Investing in growth stocks can deliver substantial returns to a portfolio, but not every investor is suited for picking individual stocks directly. Since the valuation of growth stocks is primarily based on their long-term potential, they are more difficult to evaluate and introduce greater uncertainty for investors. For many investors interested in growth stocks, investing in Growth Exchange-Traded Funds (ETFs) is a more convenient option. Growth ETFs invest in a large basket of growth stocks, allowing investors to gain exposure to this asset class with capital appreciation potential without needing to conduct deep analysis on individual companies.
The Vanguard Growth ETF is a large-cap growth stock ETF designed to track the CRSP US Large Cap Growth Index. This index covers the top 85% of US stocks by market capitalization, including some mid-cap stocks with market capitalizations as low as $2.1 billion. The fund uses a market-cap weighting methodology, which helps control costs and portfolio turnover, but also results in a high concentration of assets in large companies within the market. Its top three holdings account for over 34% of the portfolio, and more than 60% of assets are invested in technology companies. With an expense ratio of just 0.04%, this fund is an efficient tool for increasing exposure to growth stocks.
Vanguard Mega Cap Growth ETF (MGK)
The Vanguard Mega Cap Growth ETF tracks the CRSP US Mega Cap Growth Index, which covers stocks in the top 70% by market capitalization.
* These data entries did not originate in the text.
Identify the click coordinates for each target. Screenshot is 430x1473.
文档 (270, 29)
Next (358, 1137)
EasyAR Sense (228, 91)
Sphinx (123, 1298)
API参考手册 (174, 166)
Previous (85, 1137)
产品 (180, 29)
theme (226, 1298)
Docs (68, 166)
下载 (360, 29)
Due to its narrower stock universe, the fund’s portfolio is more concentrated in large-cap stocks, with its top ten holdings comprising about two-thirds of the portfolio. Compared to the Vanguard Growth ETF, it has a higher allocation to technology growth stocks, but maintains a similar portfolio turnover rate. With an expense ratio of 0.07%, this fund is suitable for investors seeking focused exposure to the market’s largest growth stocks.
iShares Russell Mid-Cap Growth ETF (IWP)
Mid-cap stocks may offer a better balance between capital appreciation potential and risk. The iShares Russell Mid-Cap Growth ETF tracks the Russell Midcap Growth Index, which selects mid-cap stocks with strong expected earnings growth and higher price-to-book ratios. The fund’s portfolio is relatively diversified, with its top ten holdings accounting for approximately 15% to 20%. Consumer Discretionary is the largest sector, followed by Technology and Industrials. This fund is suitable for investors looking to diversify and avoid over-reliance on large-cap tech stocks.
Vanguard Small-Cap Growth ETF (VBK)
Small-cap growth stocks possess high capital appreciation potential, as their smaller size means increased market attention can significantly drive share prices. The Vanguard Small-Cap Growth ETF tracks the CRSP US Small Cap Growth Index, selecting stocks from a specific market capitalization range that show strong prospects for earnings growth and return on assets. The fund’s component weights are relatively balanced, and its portfolio is more diversified than large-cap ETFs, making it suitable for investors looking to allocate to small-cap growth stocks.
iShares MSCI EAFE Growth ETF (EFG)
Significant growth opportunities also exist in international markets. The iShares MSCI EAFE Growth ETF invests in large-cap and mid-cap companies in developed markets outside the US and Canada, tracking the MSCI EAFE Growth Index. The fund’s portfolio is quite dispersed, with its top ten holdings constituting slightly less than 20%. It covers markets such as Japan, the United Kingdom, France, Switzerland, and Germany. It is an ideal choice for investors looking to increase their allocation to international growth stocks.
The ARK Innovation ETF is an actively managed fund that invests in companies with the potential for “disruptive innovation.” Its strategy performed exceptionally well in 2020 but experienced a downturn from 2021 to mid-2024, before once again beginning to outperform the market. The fund covers industries like biotechnology, automotive, energy, and information technology. Investments are primarily concentrated in North America, with the top ten holdings accounting for about 55% of the portfolio. For example, Tesla (TSLA) constituted over 11% of the portfolio at the end of 2025. With an expense ratio of 0.75%, this fund could deliver substantial long-term growth if an investor believes in its active management strategy.
Through these six growth ETFs, investors can allocate to growth assets across different market capitalizations and geographic regions according to their needs, thereby participating in the investment opportunities offered by growth stocks at a lower cost and risk.